Elijah Cubberley Hutchinson (August 7, 1855 in Washington Township, New Jersey – June 25, 1932 in Trenton, New Jersey) was an American Republican Party politician who represented  from 1915 to 1923.

Biography
Hutchinson was born in the Windsor section of what is now Robbinsville Township, New Jersey on August 7, 1855. He attended the public schools and Riders Business College in Trenton, New Jersey. He became a merchant miller in Hamilton Township, Mercer County, New Jersey and was interested in banking and in the manufacture of fertilizer. He served as township clerk for three years.

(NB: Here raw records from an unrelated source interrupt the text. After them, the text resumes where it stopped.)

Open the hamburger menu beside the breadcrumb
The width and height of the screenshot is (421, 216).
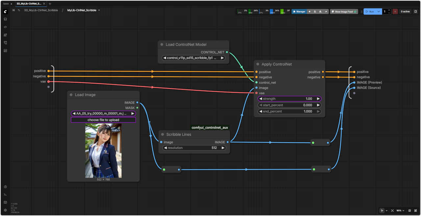click(13, 11)
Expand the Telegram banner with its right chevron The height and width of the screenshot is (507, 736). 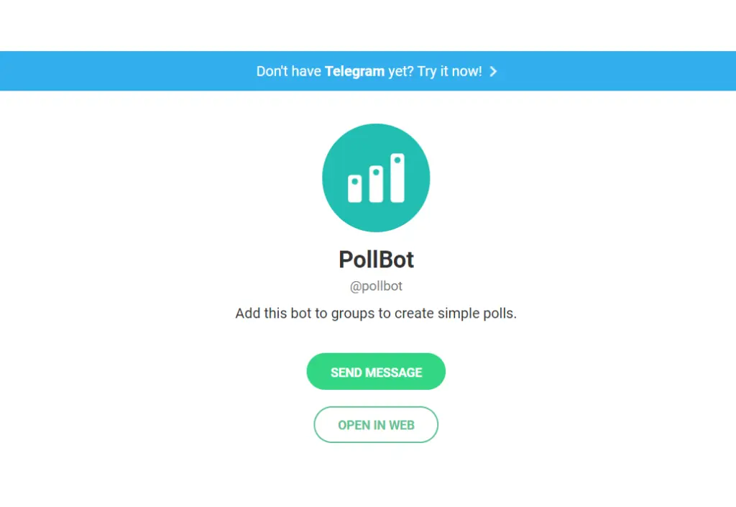pyautogui.click(x=493, y=71)
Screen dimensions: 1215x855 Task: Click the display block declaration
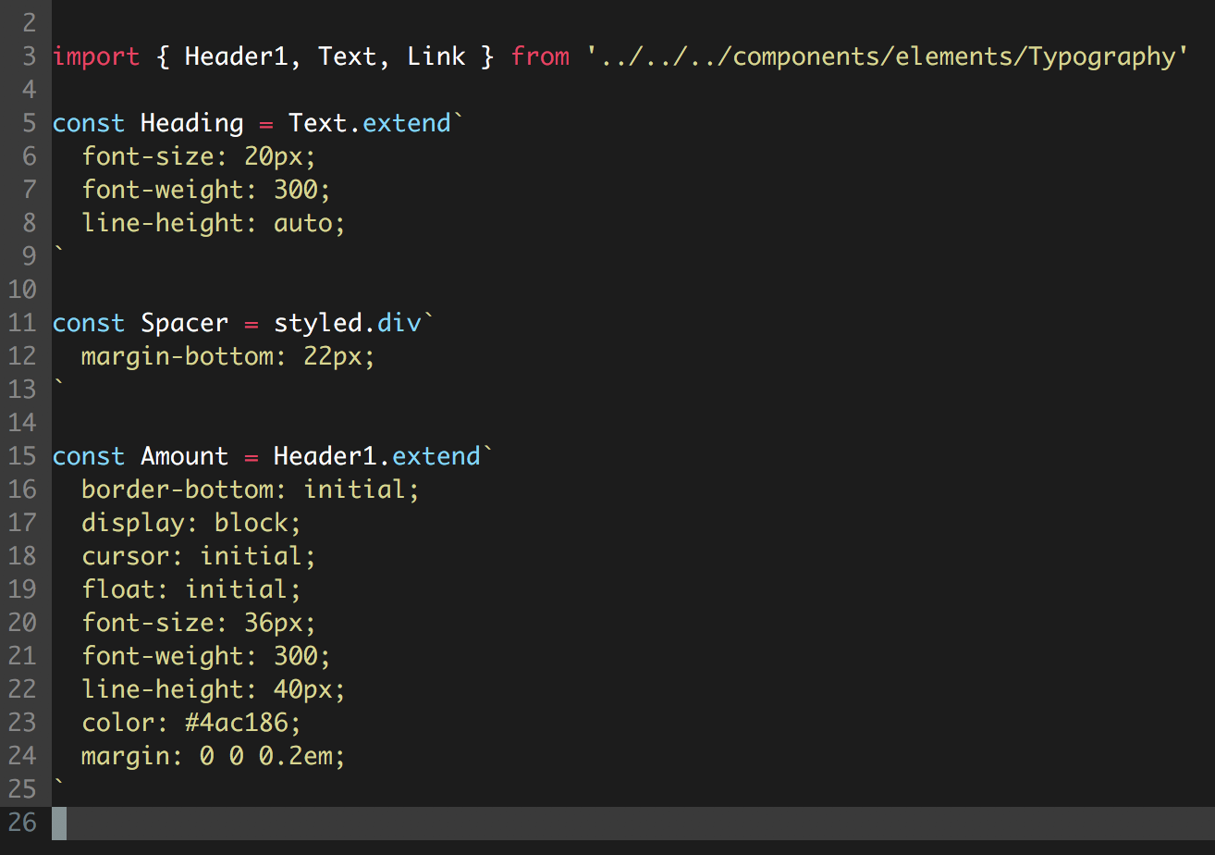(191, 523)
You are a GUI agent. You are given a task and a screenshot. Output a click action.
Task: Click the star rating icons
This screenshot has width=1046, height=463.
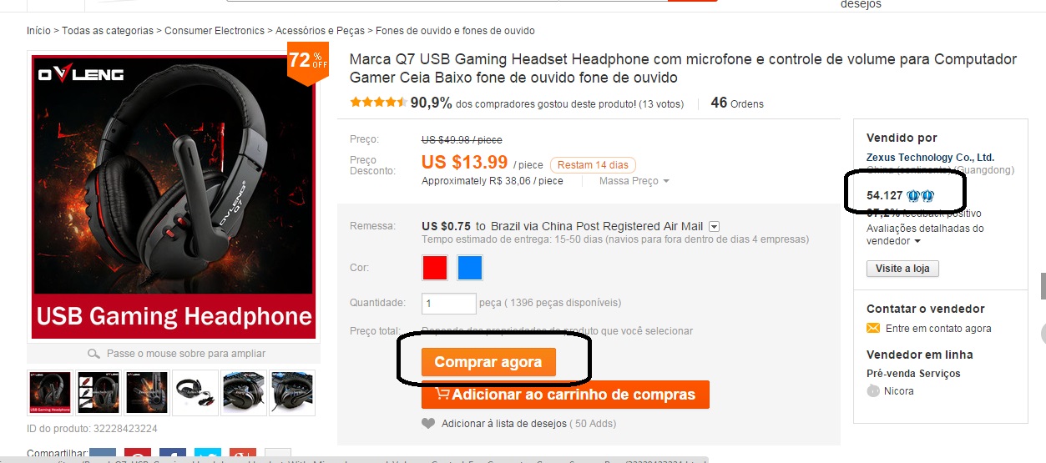378,103
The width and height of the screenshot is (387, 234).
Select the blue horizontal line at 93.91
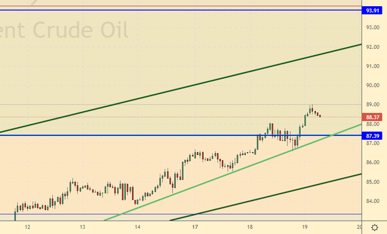171,10
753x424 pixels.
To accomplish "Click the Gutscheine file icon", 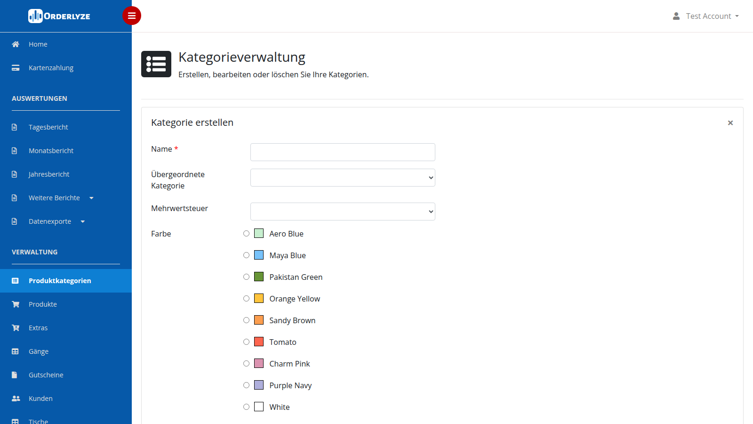I will tap(15, 375).
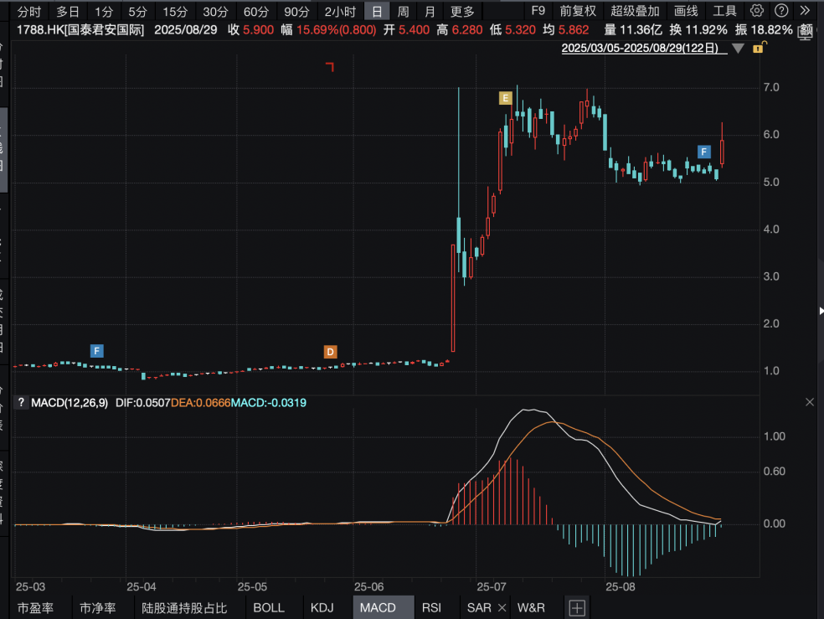Remove the SAR indicator tab

tap(502, 608)
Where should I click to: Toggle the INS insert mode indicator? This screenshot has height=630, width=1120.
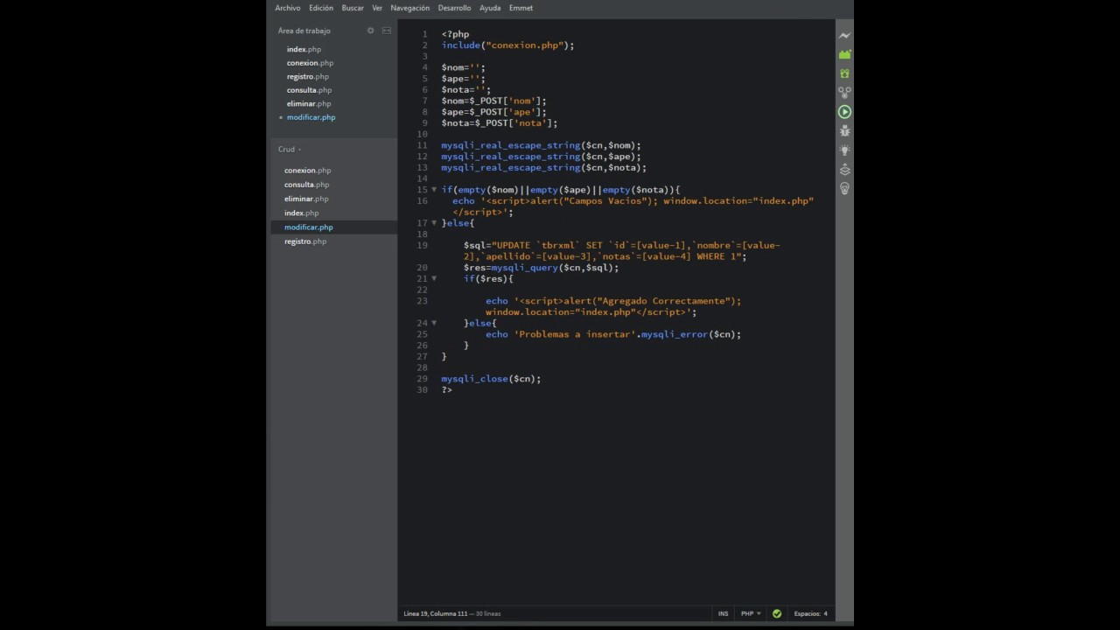coord(723,613)
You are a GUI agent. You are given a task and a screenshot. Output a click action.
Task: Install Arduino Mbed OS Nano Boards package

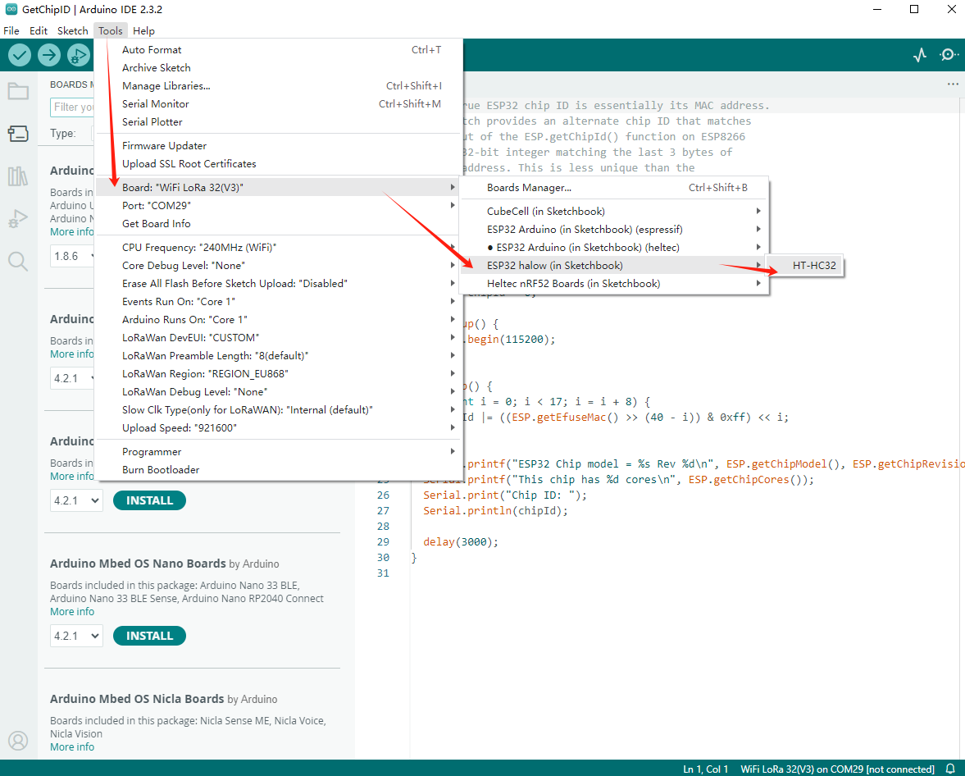[149, 636]
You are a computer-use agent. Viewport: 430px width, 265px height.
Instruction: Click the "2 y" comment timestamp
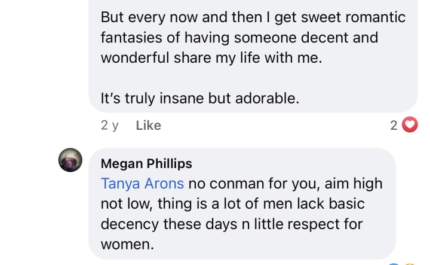(x=110, y=126)
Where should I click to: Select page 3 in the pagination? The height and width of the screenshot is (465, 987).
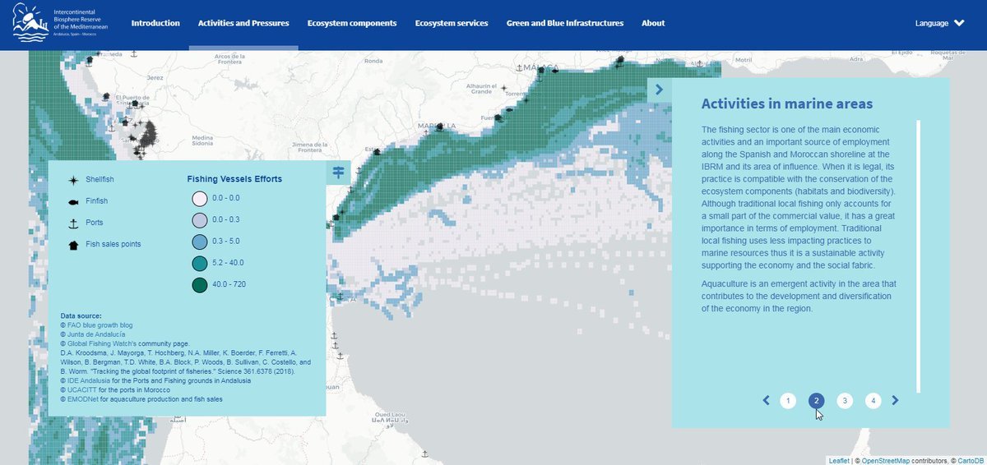[x=844, y=401]
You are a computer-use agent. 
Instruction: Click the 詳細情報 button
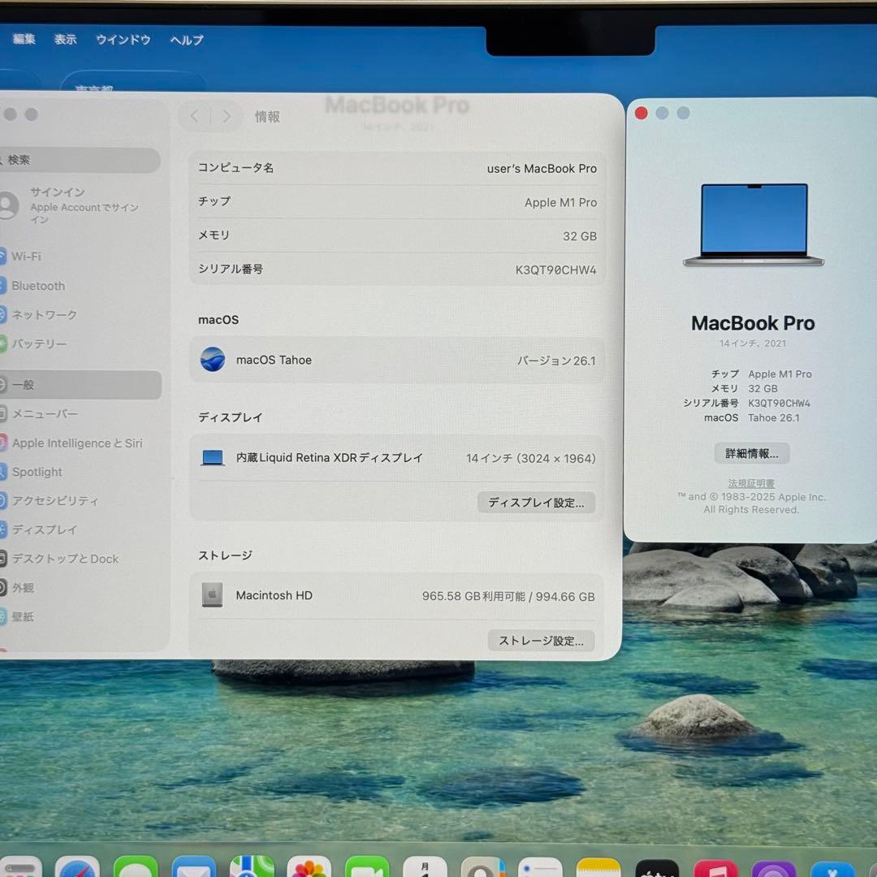(750, 453)
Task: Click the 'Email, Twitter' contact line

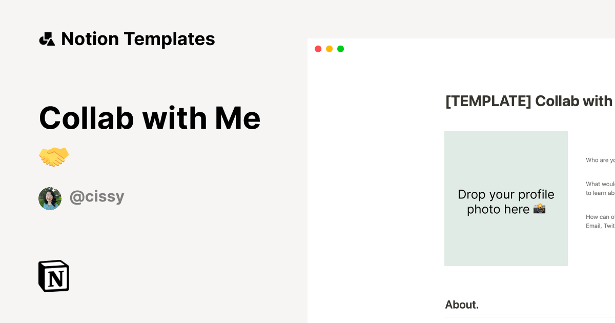Action: click(600, 226)
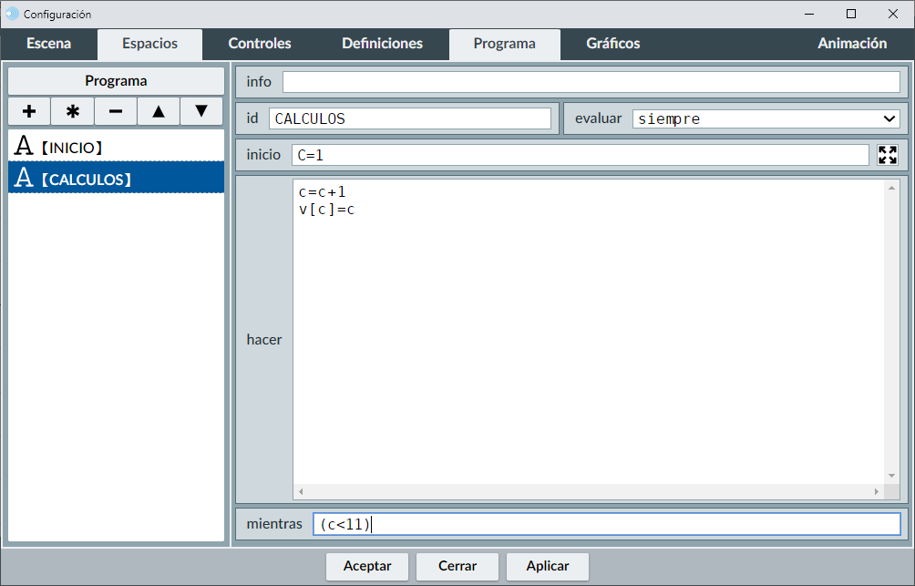Open the Gráficos tab
Viewport: 915px width, 586px height.
tap(612, 44)
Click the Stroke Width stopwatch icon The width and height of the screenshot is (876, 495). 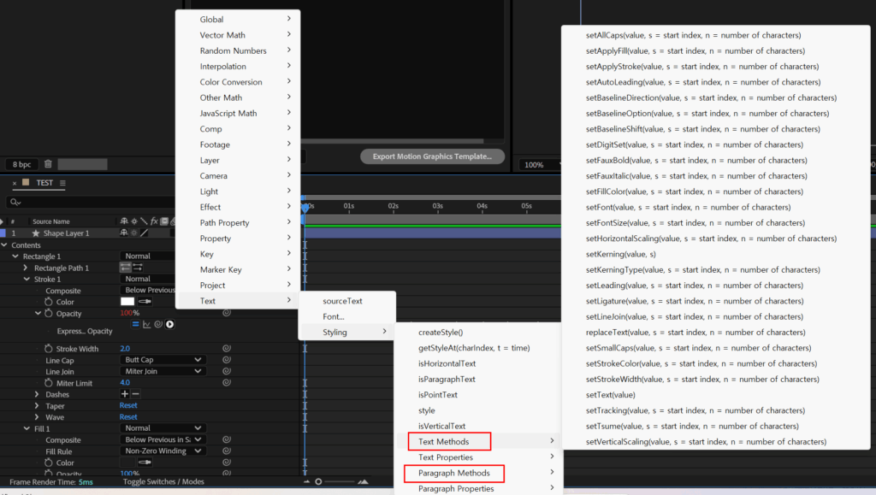coord(49,349)
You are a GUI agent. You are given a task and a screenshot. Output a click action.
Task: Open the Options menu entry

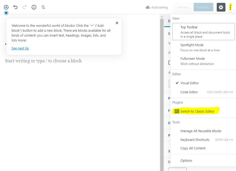tap(186, 160)
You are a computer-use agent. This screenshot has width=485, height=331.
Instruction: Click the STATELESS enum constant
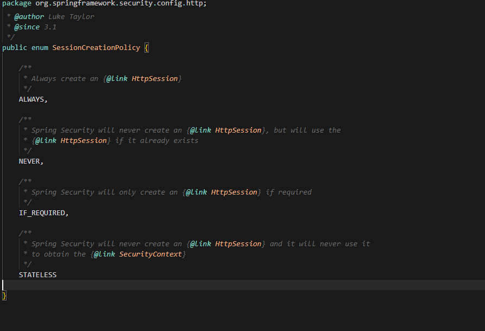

Hutchinson was a member of the New Jersey General Assembly in 1895 and 1896, and served in the New Jersey Senate from 1899 to 1904, and was president of that body in 1903. He served as state road commissioner from 1905 to 1908.

Hutchinson was elected as a Republican to the Sixty-fourth and to the three succeeding Congresses, serving in Congress from March 4, 1915 to March 3, 1923, but was unsuccessful in his bid for reelection in 1922 to the Sixty-eighth Congress.

He resided in Trenton, until his death there on June 25, 1932. Hutchinson was interred in Greenwood Cemetery, Trenton|Greenwood Cemetery in Hamilton Township.

Legacy
Although the mill he owned is no longer in existence, the neighborhood of Hamilton Township where it stood is known as Hutchinson Mills, New Jersey.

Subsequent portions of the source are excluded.